» TRECHO:
Então Jesus Cristo, a Cabeça, está no
tempo; mas também está — porque ressuscitado — fora do tempo; está conosco/em
nós, mas também acima e além de nós. Esse é o Cristo total. A compreensão,
porém, da unidade entre a Cabeça e seus membros implica não ignorar a
existência de uma diferença entre ambos.
Uma vez que, em toda a Escritura, é o
Verbo que fala, os membros do Corpo podem rezar com os Salmos, quaisquer que
sejam, pois as vozes que se ouvem nos Salmos são do Cristo. Mas é preciso
identificá-las. Trata-se de três vozes que permitem descobrir o significado de
um salmo: 1) a voz de Cristo que fala diretamente; b) a voz de Cristo que fala
pelos membros;[3] c) a voz da Igreja que reza determinado salmo.
São resolvidas, portanto, duas
dificuldades de oração com os Salmos. A primeira delas está em rezar com um
salmo que não “concorda” com a dignidade de Cristo, e é sempre ele que fala nas
Escrituras. Exemplo: quando o salmo fala de pecado pessoal, de sentimentos
frágeis etc., como podemos aceitar tais expressões como voz de Cristo que fala
nos Salmos?
A concepção do Cristo total oferece a
solução: não é Cristo que fala diretamente; é ele que fala por nós, é Cristo
que fala em seus membros.[4]Como homem, Cristo aceita voluntariamente nossas
debilidades e pode rezar por nós, seus membros, que continuamos a peregrinar
neste mundo com nossas debilidades.

» EXERCÍCIOS:
A – Transcreva sem alterações a parte do trecho sobre o Cristo total que começa nas palavras "Uma vez que, em" e vai até as palavras "nos Salmos?", inclusive.
B – Responda com base no trecho sobre o Cristo total:
(i) Quantas vozes permitem descobrir o significado de um salmo?
(ii) Segundo o texto, as vozes que se ouvem nos Salmos são de quem?
(iii) Como homem, o que Cristo aceita voluntariamente?
C – Dê continuidade ao trecho sobre o Cristo total e os Salmos, escrevendo a parte seguinte a partir do ponto em que ele termina.

» DADOS COLETADOS:
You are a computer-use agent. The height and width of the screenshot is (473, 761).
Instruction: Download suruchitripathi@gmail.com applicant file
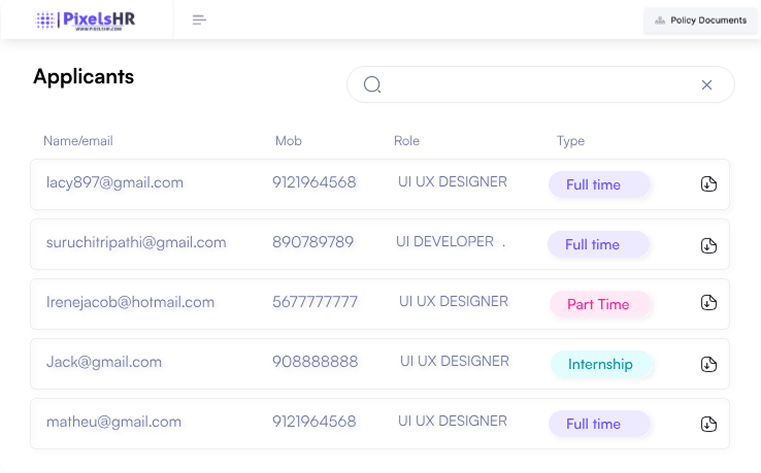(x=708, y=245)
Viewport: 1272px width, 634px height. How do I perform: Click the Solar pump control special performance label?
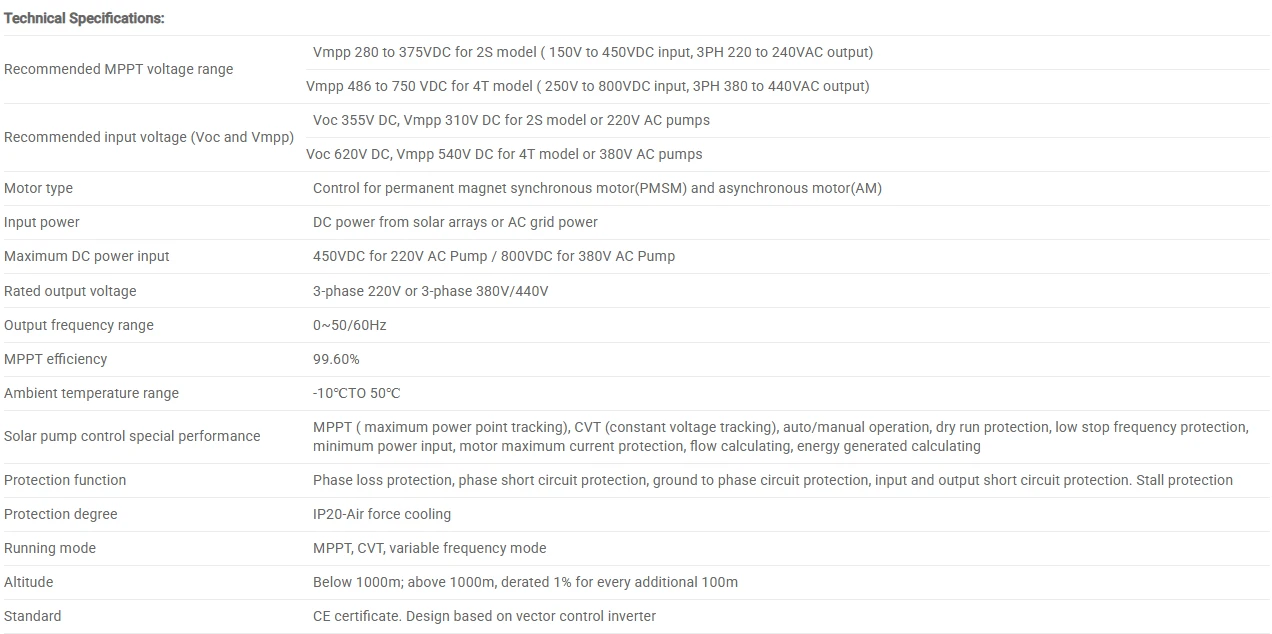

» RESPOSTAS:
A –
Uma vez que, em toda a Escritura, é o
Verbo que fala, os membros do Corpo podem rezar com os Salmos, quaisquer que
sejam, pois as vozes que se ouvem nos Salmos são do Cristo. Mas é preciso
identificá-las. Trata-se de três vozes que permitem descobrir o significado de
um salmo: 1) a voz de Cristo que fala diretamente; b) a voz de Cristo que fala
pelos membros;[3] c) a voz da Igreja que reza determinado salmo.
São resolvidas, portanto, duas
dificuldades de oração com os Salmos. A primeira delas está em rezar com um
salmo que não “concorda” com a dignidade de Cristo, e é sempre ele que fala nas
Escrituras. Exemplo: quando o salmo fala de pecado pessoal, de sentimentos
frágeis etc., como podemos aceitar tais expressões como voz de Cristo que fala
nos Salmos?

B –
(i) Três.
(ii) Do Cristo.
(iii) Nossas debilidades.

C –
Ao comentar o título do Sl 30 (Psalmus
David ecstasis), santo Agostinho diz que ecstasis pode significar medo. Mas
Cristo, que não tinha pecado, não pode ter tido medo da morte. Ele, então,
assume o medo da morte voluntariamente e exprime-o aí em sua oração por nós
diante de Deus,[5] personificando-nos em si.[6]
A Igreja pode rezar esse salmo porque
ela entra na oração do Cristo[7] mediante um processo de “transformação” em
Cristo; porque, ao rezar as palavras de Jesus por nós, aprendemos a humildade,
confiando-nos a ele ao expressar nossas debilidades. Nós entramos na salvação
dada por Cristo a nós, pois ele não desdenhou assumir a natureza humana nem
assumir-nos em si e transfigurar-nos em si.[8]
A segunda dificuldade de rezar com um
salmo surge quando ele não “concorda” conosco: como rezar um salmo em que as
palavras são aplicáveis somente ao Cristo?
No Sl 85, por exemplo, lemos: “Guarda
minha alma, porque sou santo”. As palavras “sou santo” podem pertencer somente
a Cristo, já que somos pecadores. Os membros, em si e com base em si mesmos,
não podem dizer tais palavras sem incorrer em orgulho. Como Cristo total,
porém, a Igreja pode usar tais palavras como suas.
De fato, mesmo que essas palavras do
salmo, nas quais se ouve, certamente, a voz do Cristo, fossem ditas por apenas
um fiel ainda neste mundo, tal fiel as pronuncia com sua Cabeça e sob sua
Cabeça, isto é, com Cristo e sob Cristo, e as pode dizer por ter recebido dele
a graça da santidade, a santidade do batismo.[9]
Somos salvos em Cristo e, por ele, somos
resgatados do pecado. A voz da Igreja pode, então, assumir a voz de Cristo
porque ele escolheu inserir-nos em si mesmo. Ao rezar com os Salmos, é preciso
lembrar que não se reza unicamente como indivíduos, mas como Igreja, como
corpo, e não um corpo qualquer, mas, sim, corpo de Cristo.
Por Frei Heres Drian de O. Freitas, OSA
Fonte: In. http://www.vidapastoral.com.br
[1] Cf., por exemplo,
Epistula 137,3,9.
[2] Cf. M.
Reveillaud. “Le Christ-Homme, Tête de L’Église”. Recherches Augustiniennes,
Paris, nº 5, 1968, p. 69.
[3] M. Fiedrovicz. “General introduction”, in: Exposition on the Psalms
1-32. New York, 1999, p. 53.
[4] Comentário aos
Salmos, 30,4.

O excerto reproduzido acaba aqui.